Studio album by July Talk
- Released: September 9, 2016
- Studio: Jukasa Studios Dreamhouse Studios
- Genre: Indie rock
- Length: 36 min.
- Label: Sleepless Records
- Producer: Ian Davenport, Alexandre Bonenfant

July Talk chronology
| July Talk (2012) | Touch (2016) | Pray for It (2020) |

= Touch (July Talk album) =

Touch is the second full-length album by Canadian indie rock band July Talk, released September 9, 2016 on Sleepless Records.
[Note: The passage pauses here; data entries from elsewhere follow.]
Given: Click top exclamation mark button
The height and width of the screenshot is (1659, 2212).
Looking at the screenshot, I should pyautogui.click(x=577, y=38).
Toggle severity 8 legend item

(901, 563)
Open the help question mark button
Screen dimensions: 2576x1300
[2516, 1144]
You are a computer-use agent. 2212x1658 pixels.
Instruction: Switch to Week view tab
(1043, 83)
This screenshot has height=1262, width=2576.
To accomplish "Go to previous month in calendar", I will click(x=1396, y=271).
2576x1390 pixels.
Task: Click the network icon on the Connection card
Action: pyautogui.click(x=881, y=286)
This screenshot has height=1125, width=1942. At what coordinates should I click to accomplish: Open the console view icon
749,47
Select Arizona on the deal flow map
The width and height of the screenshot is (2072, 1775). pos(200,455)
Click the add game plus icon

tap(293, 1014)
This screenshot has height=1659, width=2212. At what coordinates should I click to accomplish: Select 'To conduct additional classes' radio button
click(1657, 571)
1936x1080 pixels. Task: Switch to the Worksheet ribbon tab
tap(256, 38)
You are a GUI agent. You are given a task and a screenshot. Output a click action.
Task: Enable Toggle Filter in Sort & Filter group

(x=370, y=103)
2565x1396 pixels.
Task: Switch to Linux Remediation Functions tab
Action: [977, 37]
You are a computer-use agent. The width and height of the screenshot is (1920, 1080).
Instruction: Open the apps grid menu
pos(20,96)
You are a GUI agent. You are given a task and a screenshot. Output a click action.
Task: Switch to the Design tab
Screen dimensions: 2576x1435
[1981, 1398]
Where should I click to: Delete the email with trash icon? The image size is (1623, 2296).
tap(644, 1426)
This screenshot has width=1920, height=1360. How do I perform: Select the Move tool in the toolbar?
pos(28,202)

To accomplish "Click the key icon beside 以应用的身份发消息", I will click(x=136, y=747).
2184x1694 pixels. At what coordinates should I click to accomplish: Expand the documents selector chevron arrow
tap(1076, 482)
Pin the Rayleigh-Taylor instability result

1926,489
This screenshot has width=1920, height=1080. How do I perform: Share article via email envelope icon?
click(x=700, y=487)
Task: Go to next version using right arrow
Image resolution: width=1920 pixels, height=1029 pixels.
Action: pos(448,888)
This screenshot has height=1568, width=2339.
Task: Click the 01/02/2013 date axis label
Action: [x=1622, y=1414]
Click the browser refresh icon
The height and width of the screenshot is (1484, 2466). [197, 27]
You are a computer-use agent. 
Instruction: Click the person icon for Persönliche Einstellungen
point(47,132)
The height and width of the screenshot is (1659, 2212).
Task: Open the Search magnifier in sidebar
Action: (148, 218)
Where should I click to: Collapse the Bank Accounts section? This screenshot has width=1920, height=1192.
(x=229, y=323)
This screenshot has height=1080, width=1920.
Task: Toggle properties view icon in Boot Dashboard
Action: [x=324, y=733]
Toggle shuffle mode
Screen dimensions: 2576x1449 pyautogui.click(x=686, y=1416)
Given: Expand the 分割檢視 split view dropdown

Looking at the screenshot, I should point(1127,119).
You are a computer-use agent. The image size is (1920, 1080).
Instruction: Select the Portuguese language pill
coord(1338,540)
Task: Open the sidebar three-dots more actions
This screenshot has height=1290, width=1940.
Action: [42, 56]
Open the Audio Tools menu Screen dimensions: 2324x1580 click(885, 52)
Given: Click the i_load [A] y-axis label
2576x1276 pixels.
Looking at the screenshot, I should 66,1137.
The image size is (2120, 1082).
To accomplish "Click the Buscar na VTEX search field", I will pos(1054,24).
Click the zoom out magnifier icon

The album won the Juno Award for Alternative Album of the Year at the Juno Awards of 2017.

Tanya Tagaq appears as a guest vocalist on the album, on the track "Beck + Call".

==Critical reception==
Sandra Sperounes of the Edmonton Journal described the album as "a thrusting, sweaty, and intimate look at lust, loneliness, obsession, and privacy in a world dominated by cellphones, computers, and consumption." Matt Williams commented in Now that "July Talk's sophomore record bristles with the electricity of connection - between singers Leah Fay and Peter Dreimanis and the characters inside the songs."

==Track listing==

| No. | Title | Length |
|---|---|---|
| 1. | "Picturing Love" | 3:35 |
| 2. | "Beck + Call" | 3:06 |
| 3. | "Now I Know" | 3:48 |
| 4. | "Johnny + Mary" | 2:27 |
| 5. | "Strange Habit" | 4:34 |
| 6. | "Push + Pull" | 2:51 |
| 7. | "Lola + Joseph" | 3:34 |
| 8. | "So Sorry" | 3:06 |
| 9. | "Jesus Said So" | 4:23 |
| 10. | "Touch" | 5:14 |

==Certifications==

| Region | Certification | Certified units/sales |
| Canada (Music Canada) | Gold | 40,000^{‡} |
^{‡} Sales+streaming figures based on certification alone.